Researchers reversed resistance to tamoxifen with inexpensive drug
13 Jun 2014
An inexpensive drug against malaria was shown to reverse resistance to tamoxifen (widely used for breast cancer) in research conducted in mice.
In the June 15 issue of Clinical Cancer Research, investigators from Georgetown Lombardi Comprehensive Cancer Center say adding this anti-malarial drug, hydroxychloroquine (HCQ), to tamoxifen could provide a new treatment option for some women with advanced, postmenopausal estrogen receptor-positive (ER+) breast cancer.
The problem of resistance to breast cancer treatment
The ER+ subtype accounts for an estimated 70% of all breast cancers. While many of these women are treated with tamoxifen, which blocks estrogen from fueling the tumor, 50% of these cancers will either not respond or will become resistant to tamoxifen over time.
"Tamoxifen resistance when treating breast cancer is a big issue in the clinic, and we believe our findings provide a very promising fix to the problem," says the study's senior investigator, Robert Clarke, PhD, DSc, dean for research at Georgetown University Medical center, and co-director of the breast cancer program at Georgetown Lombardi.
Clarke adds that both drugs are inexpensive, on the market and have a well-defined safety profile.
HCQ was developed to treat malaria, but has since been repurposed as therapy for rheumatoid arthritis and lupus.

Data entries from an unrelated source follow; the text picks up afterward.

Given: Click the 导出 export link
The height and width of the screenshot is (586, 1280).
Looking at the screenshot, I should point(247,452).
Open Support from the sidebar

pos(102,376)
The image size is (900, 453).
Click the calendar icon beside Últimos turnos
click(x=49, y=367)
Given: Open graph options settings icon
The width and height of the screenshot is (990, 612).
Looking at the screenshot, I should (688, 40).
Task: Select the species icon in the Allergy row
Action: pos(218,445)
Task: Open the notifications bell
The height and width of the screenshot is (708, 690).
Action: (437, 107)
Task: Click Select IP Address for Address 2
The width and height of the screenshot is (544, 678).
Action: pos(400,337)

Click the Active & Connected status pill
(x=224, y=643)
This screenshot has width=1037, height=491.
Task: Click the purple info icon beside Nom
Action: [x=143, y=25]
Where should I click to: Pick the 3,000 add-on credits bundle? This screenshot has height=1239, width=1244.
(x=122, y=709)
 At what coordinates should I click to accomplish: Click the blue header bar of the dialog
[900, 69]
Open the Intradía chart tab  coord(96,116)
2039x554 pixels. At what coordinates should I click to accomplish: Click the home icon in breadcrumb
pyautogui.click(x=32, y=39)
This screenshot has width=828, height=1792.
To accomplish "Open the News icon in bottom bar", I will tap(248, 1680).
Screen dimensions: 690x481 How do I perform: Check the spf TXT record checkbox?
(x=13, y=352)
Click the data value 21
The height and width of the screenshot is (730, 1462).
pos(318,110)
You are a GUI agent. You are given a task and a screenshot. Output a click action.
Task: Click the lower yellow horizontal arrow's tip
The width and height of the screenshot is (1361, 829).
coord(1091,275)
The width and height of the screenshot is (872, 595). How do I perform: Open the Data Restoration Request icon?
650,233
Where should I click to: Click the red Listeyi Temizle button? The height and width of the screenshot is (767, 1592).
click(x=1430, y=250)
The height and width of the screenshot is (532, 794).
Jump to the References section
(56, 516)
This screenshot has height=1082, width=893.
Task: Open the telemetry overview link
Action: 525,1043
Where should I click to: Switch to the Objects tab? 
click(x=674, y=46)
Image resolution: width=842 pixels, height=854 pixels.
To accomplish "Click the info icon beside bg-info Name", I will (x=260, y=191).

The study is the first to test HCQ's ability to restore breast cancer cell sensitivity to tamoxifen or to a different anti-estrogen drug known as faslodex.
Research set out to test resistance of tamoxifen and faslodex
The research team, led by first author Katherine Cook, PhD, a postdoctoral research fellow in the tumor biology department at Georgetown Lombardi, purposely set out to test HCQ in mice with either tamoxifen or faslodex-resistant human breast cancer cells.
Previous research led by Clarke and Cook found that tamoxifen resistance occurs because a pro-survival pathway is switched on in breast cancer cells. HCQ functions by turning off that very same molecular pathway, Cook says.
The researchers found that the combination of tamoxifen and HCQ is more effective than faslodex and HCQ due to activities within the tumor's microenvironment. "Faslodex and tamoxifen, while both effective as antiestrogen therapies, have different effects on the immune system thus making the combination of faslodex and HCQ less effective," says Cook.
"Many people have been trying combinations of drugs to restore the ability of tamoxifen to fight breast cancer. We believe this pairing is very worthy of additional research, as well as clinical study," she says.